Input and Output

1. The Standard Channels

There are three standard channels in Perl, for basic input and output. Each has a predefined file handle, and they are:

file handledescriptiondefault
STDOUTThe standard output channelterminal in which Perl script is running
STDERRThe standard error channelterminal in which Perl script is running
STDINThe standard input channelcharacters from the keyboard

The file handle is rather like another Perl data type; by convention (but not essentially) it is written in uppercase. As the term suggests, it gives us a handle on a file, either for reading in data, or writing out. But what is written to/read from need not only be a file; it could be a process, or a network connection.

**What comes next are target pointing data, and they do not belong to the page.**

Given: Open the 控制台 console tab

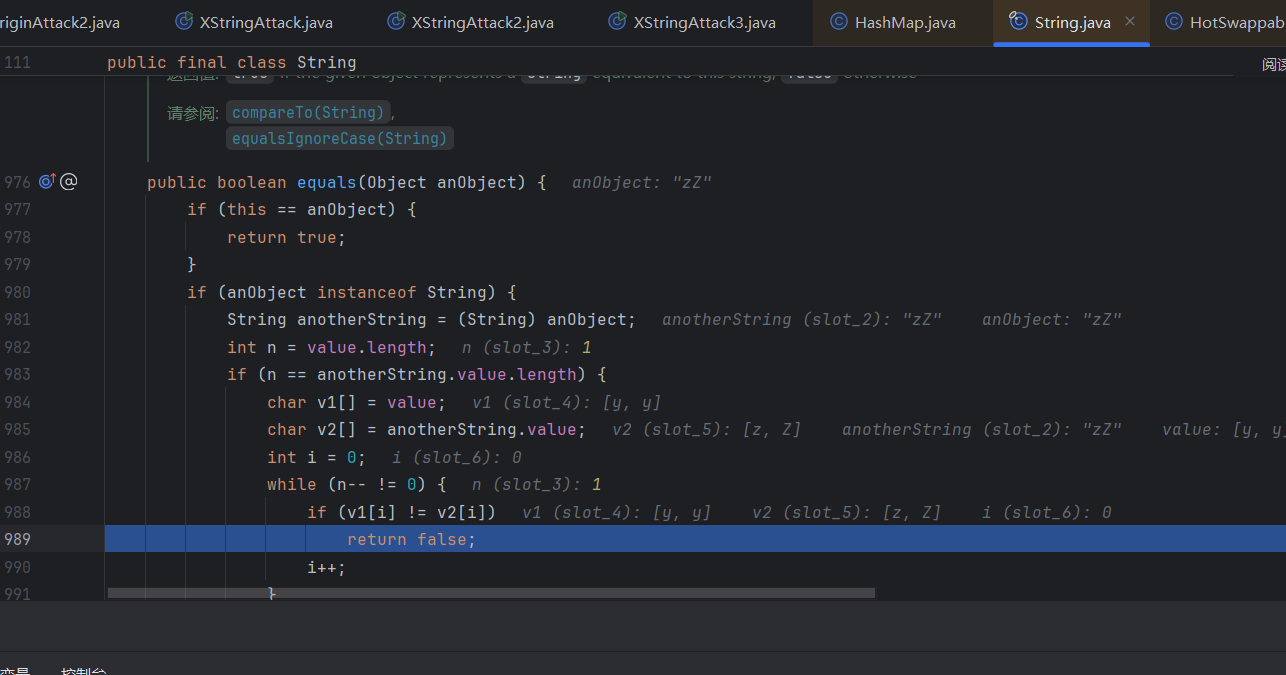Looking at the screenshot, I should (x=84, y=670).
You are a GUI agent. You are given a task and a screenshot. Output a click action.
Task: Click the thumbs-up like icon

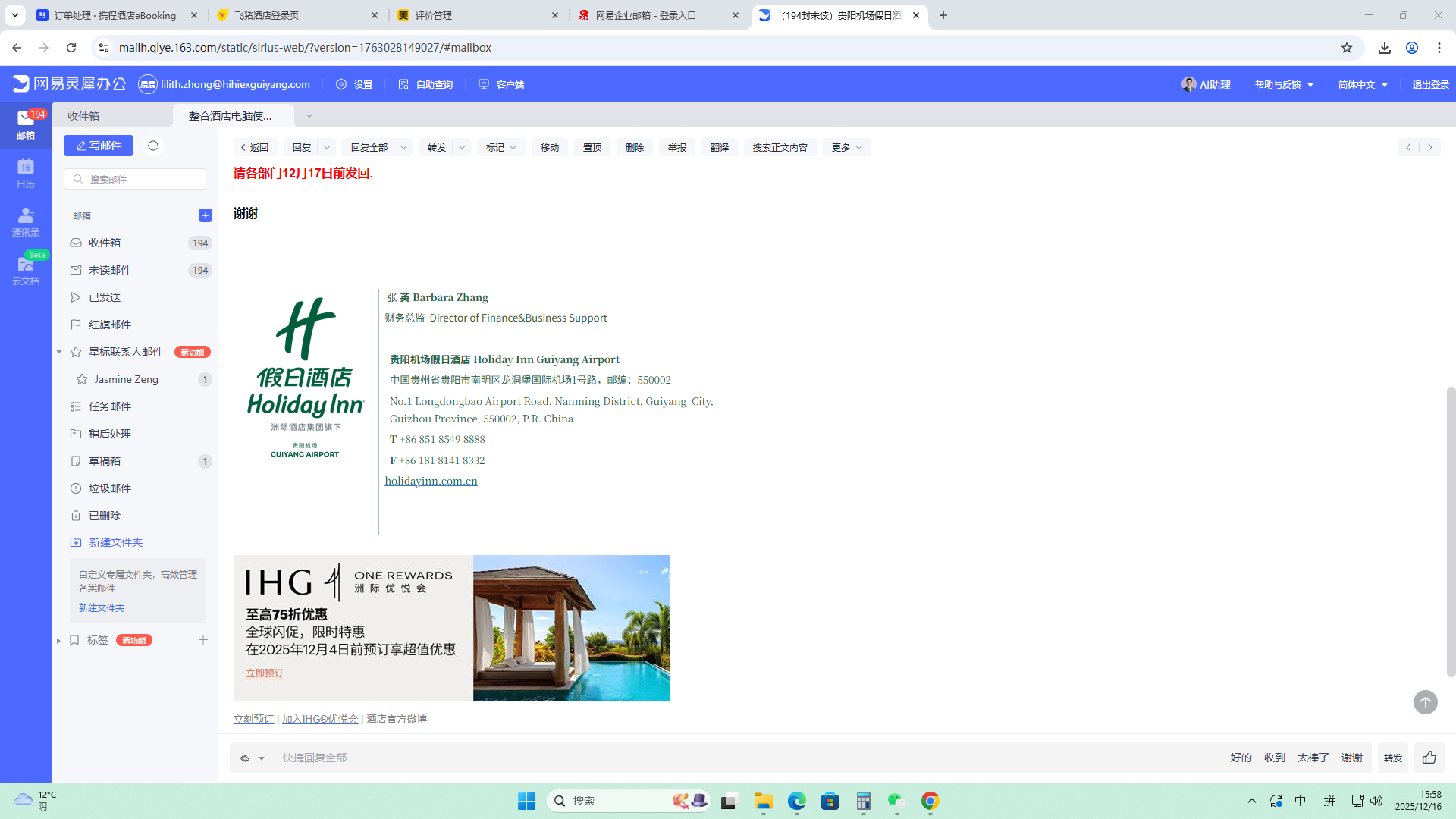coord(1429,758)
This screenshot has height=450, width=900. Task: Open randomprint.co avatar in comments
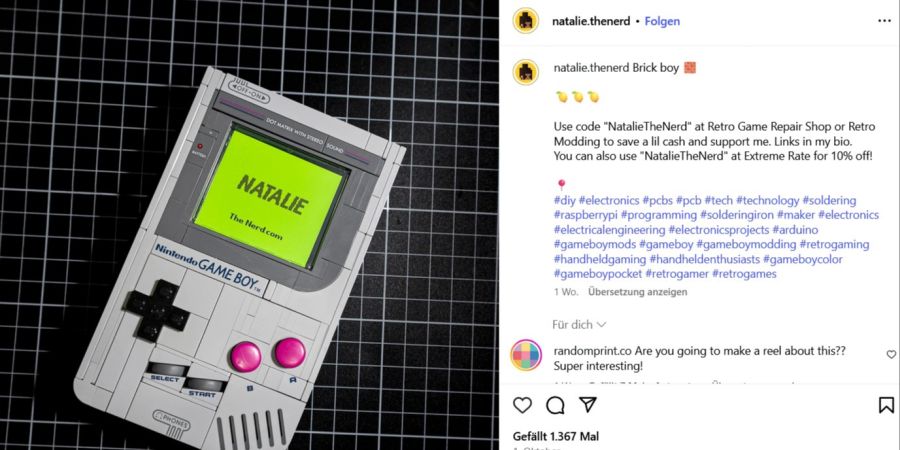[526, 355]
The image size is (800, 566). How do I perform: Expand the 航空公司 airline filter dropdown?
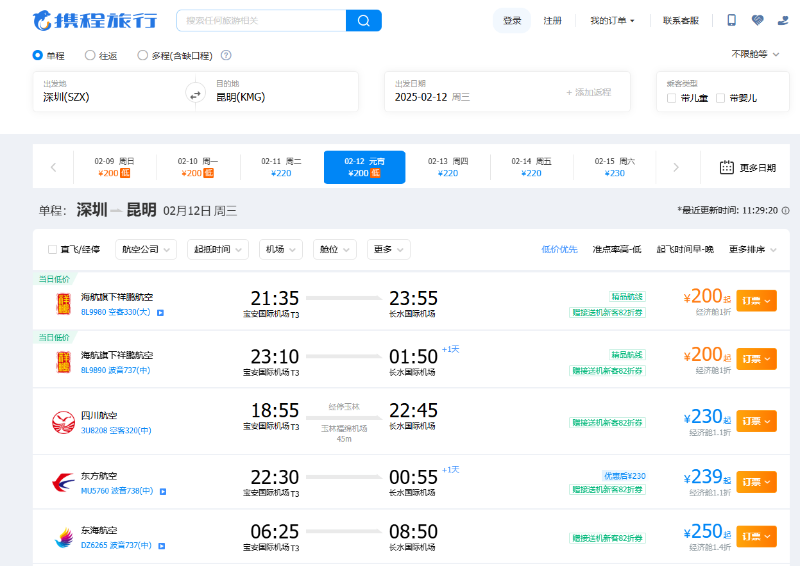tap(146, 249)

When we print in Perl, by default we are printing to STDOUT. To put it another way, the following two statements are equivalent,

    print "Run of $0 at ", scalar(localtime), "\n"; 
    print STDOUT "Run of $0 at ", scalar(localtime), "\n"; 
Notice that where we do include a filehandle in a print statment, there is no comma following it. This is because the filehandle has a special role in the print; it must be distinguished from the (comma separated) list of items to be printed. In this example, $0 is a special Perl variable, holding the name of the current program; there is then a function call to localtime in scalar context, and then another string, newline (giving an output e.g. "Run of script.pl at Mon May 20 10:03:33 2002".)

Another example is provided by error messages; when a script dies, the die message goes to STDERR, which by default is the window or terminal from which the script was run. The defaults can be overridden; all the standard filehandles can be redirected. In a CGI context, they all change anyway. STDOUT becomes the client browser - in other words, if you print "Content-type: text/plain\n\n"; in a CGI script, you are printing it to STDOUT, and that means sending it back down the wire to the browser. STDERR is typically the web server's error log, and STDIN takes in html form data submitted by the post method.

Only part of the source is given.